Porque el Taj Majal no solo es comida india, pues en él se respira el clima de aquella nación. La música, la decoración, la ropa que usan los saloneros, y por supuesto el sabor dan, a quienes están por un rato ahí, algo de lo que es la India. Y ahora hasta un par de pájaros boreales, que son el ave nacional de allá, se ha traído David y piensa soltarlos en pocos días para que vivan en los grandes árboles del espacioso patio trasero que tiene el restaurante. Ahí mismo han levantado un acogedor rancho, ideal para las tardes y noches veraniegas.
De lo más indio
Y entrando ya en materia de cocina y cuchara, la india es una de las más variadas del mundo. Cada región tiene la suya y dentro esta la cantidad de platos es inmensa. Aparte de que las especias de esa zona han sido tan famosas que incluso provocaron grandes expediciones y descubrimientos.
El Taj Mahal se especializa en la cocina de norte indio, que tiene una mayor cantidad de platillos hechos a base de carne, aunque también ofrecen opciones vegetarianas.
Ahí todo es un reto para el paladar, pues los sabores son muy distintos a la comida costarricense que es poco condimentada. Así, al mezclar sabores dulces con picantes, como el curry con los clavos de olor, y usar estos para aderezar carnes y vegetales, los matices que llegan a su boca al principio lo pueden desconcertar, pero la verdad no hay nada mejor que experimentar con nuevos sabores y hasta con aromas distintos. Además los platos fuertes vienen acompañados de salsas o chutneys igualmente exóticos, como el de hierbabuena, de mango y de tamarindo. A eso hay que agregar otros ingredientes poco usados aquí como el yogurt y la pasta de garbanzos, todo para crear una experiencia cargada de particularidades, en la que nada más hay que dejarse llevar.
Dentro de las entradas puede seleccionar la samosa vegetariana, o la bolas de vegetales mixtos al estilo pakora. Cuando se menciona el raita, el yogurt es el que manda, y entonces se encuentra en el menú revuelto con pepino y cebolla en una especie de dip, o con papa , con hierbabuena y hasta con piña.
Y al llegar a los platos fuertes es posible inclinarse por lo apartado vegetariano en donde encuentra nombres como el palak paneer que es queso cottage con hierbas y espinacas frescas, o el shahi paneer que es la comida de los reyes Maharahas, también con aquel queso pero con salsa de marañón, o bien el dum aloo kashmiri que se trata de papas rellenas con una mezcla de vegetales y queso cubiertas con una salsa aromática, y así por el estilo, muchas cosas más.
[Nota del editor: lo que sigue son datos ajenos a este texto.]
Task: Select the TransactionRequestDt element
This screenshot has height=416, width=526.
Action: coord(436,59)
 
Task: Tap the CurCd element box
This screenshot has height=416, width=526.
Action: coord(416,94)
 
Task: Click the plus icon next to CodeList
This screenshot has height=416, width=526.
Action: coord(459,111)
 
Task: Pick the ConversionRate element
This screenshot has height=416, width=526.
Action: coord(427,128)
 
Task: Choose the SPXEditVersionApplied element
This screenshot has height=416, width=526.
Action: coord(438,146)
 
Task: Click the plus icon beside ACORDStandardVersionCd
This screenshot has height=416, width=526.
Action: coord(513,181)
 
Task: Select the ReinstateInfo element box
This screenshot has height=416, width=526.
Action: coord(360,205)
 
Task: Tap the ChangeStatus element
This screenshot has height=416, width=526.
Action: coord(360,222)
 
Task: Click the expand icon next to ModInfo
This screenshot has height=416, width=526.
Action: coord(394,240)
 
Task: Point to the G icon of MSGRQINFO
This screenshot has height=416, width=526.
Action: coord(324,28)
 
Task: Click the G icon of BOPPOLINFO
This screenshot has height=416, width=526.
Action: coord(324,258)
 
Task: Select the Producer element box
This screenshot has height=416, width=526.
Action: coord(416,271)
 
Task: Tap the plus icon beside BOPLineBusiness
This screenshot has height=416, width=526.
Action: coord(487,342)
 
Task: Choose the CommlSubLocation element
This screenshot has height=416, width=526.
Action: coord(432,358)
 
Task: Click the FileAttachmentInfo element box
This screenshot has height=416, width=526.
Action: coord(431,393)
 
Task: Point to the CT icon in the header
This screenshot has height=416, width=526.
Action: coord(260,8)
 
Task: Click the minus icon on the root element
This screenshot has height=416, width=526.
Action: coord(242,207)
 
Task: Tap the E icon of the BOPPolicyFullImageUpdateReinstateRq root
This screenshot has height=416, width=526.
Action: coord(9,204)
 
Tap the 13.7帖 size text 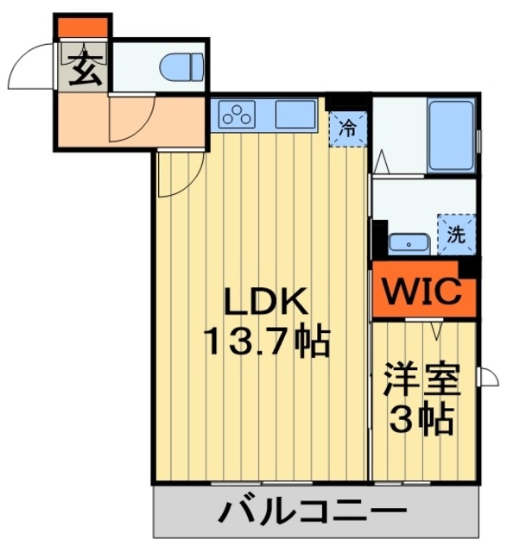click(266, 342)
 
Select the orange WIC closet click(424, 292)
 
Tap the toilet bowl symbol click(184, 63)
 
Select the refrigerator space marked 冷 click(347, 129)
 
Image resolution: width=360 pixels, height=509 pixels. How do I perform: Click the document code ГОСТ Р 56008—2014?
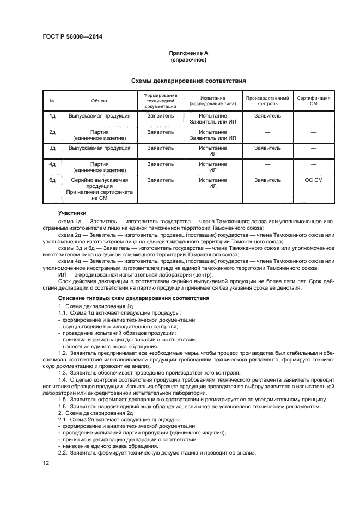tap(72, 36)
Carnes hay desde de res, pollo, cordero y cerdo y también tienen varios platillos con mariscos. Todos por igual cubiertos de ricas especias y con distintas combinaciones de salsas. Hay platillos especialmente preparados en el horno de arcilla y arroces combinados con carnes y mariscos un plato muy común por aquellos lares conocido como biryani.
Asimismo, el menú incluye una pequeña muestra de comida sino-india como el pollo y los vegetales al estilo Manchuria que vienen mucho más picantes.
Y la cartilla no se podía cerrar sin algunos postres propios como el keer, una especie de arroz con leche preparado con cardamomo, azafrán y almendras entre otros secretos; el rasmalai y el gulab jaman que son unas bolas de leche que se sirven calientes y acompañadas con jarabe de miel.
Como se ve, todo resulta misterioso y exótico es este pedazo de la cocina india que ahora está en San José, y que tienta a los paladares aventureros. Si el suyo es de esos, no deje de llevarlo a esta orgía de especias.